THE DATA
··········

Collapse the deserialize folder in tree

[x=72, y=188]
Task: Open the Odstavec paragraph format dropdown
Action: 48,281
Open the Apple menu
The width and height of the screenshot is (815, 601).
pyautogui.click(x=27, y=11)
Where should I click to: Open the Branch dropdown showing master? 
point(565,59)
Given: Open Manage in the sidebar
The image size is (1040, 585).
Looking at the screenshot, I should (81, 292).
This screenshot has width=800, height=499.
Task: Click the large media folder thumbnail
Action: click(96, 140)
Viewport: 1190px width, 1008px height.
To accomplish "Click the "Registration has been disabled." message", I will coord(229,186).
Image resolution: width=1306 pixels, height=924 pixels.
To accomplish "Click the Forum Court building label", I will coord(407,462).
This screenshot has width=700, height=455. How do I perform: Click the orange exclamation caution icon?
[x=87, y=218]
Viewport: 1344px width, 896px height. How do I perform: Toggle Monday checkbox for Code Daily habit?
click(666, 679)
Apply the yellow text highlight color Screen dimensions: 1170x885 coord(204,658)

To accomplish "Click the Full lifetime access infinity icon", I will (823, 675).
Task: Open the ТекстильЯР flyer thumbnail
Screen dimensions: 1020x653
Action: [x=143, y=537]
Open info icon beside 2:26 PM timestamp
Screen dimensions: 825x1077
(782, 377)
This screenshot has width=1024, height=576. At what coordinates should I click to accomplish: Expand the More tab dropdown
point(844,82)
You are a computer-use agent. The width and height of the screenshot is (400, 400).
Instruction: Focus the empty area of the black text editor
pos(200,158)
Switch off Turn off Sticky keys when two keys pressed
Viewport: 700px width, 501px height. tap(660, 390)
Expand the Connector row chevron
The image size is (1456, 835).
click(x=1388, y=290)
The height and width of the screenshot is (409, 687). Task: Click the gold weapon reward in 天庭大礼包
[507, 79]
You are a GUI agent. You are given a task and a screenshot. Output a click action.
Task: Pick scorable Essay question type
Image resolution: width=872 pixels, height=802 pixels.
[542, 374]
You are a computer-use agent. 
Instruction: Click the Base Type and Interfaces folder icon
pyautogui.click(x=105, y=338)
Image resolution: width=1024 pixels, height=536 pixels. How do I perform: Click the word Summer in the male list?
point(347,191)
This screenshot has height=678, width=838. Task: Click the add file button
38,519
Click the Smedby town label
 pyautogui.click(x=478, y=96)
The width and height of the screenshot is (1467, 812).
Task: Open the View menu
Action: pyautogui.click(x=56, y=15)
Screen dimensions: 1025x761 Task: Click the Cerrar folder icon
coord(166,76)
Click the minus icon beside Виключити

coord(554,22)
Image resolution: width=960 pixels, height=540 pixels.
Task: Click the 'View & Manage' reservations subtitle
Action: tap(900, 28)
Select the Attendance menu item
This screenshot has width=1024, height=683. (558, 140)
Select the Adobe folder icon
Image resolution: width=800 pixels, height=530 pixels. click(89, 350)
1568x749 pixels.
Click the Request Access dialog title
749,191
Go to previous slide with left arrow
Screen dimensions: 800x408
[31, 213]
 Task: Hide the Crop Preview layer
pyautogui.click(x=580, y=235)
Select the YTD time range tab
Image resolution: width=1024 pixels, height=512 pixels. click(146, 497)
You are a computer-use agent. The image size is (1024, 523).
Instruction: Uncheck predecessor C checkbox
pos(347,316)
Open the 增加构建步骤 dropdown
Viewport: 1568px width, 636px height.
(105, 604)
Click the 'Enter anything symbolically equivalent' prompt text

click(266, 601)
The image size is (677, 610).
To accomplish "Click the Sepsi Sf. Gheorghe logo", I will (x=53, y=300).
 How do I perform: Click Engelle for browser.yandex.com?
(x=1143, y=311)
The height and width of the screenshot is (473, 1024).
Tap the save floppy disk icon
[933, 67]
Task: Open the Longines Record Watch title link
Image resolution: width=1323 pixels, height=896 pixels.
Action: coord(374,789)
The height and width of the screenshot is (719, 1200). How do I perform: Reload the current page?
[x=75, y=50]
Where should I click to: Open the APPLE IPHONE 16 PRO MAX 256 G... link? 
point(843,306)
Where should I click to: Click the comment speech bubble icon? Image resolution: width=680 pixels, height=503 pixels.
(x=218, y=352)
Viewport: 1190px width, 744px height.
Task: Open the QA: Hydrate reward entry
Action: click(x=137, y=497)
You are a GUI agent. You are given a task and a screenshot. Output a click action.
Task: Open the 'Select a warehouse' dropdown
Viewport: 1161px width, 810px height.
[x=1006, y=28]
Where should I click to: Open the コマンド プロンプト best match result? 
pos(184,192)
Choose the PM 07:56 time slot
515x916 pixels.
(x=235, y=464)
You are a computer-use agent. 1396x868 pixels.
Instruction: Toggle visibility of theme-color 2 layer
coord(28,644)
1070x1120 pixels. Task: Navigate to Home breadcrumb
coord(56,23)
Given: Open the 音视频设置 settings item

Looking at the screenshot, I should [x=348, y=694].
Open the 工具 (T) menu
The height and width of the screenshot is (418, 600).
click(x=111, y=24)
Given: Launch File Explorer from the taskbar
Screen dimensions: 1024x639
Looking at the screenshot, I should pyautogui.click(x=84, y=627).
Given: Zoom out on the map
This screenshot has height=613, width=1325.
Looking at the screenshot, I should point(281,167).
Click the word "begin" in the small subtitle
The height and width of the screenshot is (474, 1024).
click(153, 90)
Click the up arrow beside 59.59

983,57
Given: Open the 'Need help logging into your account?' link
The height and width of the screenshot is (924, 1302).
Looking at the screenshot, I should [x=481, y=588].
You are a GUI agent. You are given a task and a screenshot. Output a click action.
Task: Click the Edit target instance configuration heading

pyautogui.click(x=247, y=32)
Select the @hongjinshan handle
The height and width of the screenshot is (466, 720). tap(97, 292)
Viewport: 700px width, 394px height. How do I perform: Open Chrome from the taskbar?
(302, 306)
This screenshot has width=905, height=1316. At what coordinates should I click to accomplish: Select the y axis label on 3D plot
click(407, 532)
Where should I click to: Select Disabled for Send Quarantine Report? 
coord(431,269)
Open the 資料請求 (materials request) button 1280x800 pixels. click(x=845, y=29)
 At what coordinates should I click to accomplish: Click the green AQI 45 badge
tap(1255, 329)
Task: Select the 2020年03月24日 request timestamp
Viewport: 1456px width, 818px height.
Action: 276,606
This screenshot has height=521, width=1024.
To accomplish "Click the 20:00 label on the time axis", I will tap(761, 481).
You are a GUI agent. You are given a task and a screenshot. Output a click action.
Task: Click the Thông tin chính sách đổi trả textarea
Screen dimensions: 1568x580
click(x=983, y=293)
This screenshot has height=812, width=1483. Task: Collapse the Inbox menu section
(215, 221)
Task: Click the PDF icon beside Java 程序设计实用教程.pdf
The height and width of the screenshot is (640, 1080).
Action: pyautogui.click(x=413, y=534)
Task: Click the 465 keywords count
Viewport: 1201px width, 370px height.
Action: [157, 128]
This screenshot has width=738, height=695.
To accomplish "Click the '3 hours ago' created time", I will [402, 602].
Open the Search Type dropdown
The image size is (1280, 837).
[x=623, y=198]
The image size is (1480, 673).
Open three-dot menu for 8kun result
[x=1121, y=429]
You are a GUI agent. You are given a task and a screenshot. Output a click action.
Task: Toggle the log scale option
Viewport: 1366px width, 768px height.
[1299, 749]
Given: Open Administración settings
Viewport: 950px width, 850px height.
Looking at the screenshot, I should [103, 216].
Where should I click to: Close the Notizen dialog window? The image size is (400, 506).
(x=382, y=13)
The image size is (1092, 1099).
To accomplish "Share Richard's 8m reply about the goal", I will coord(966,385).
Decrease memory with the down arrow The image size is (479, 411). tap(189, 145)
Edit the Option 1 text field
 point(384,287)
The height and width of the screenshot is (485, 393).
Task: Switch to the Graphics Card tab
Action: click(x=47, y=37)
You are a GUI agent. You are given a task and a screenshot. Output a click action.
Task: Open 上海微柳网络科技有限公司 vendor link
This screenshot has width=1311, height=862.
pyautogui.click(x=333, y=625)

··········

ACTION ITEM
Your answer should be a single number: the count of lines in the listing that hold the word "with".

WRITTEN RESPONSE
2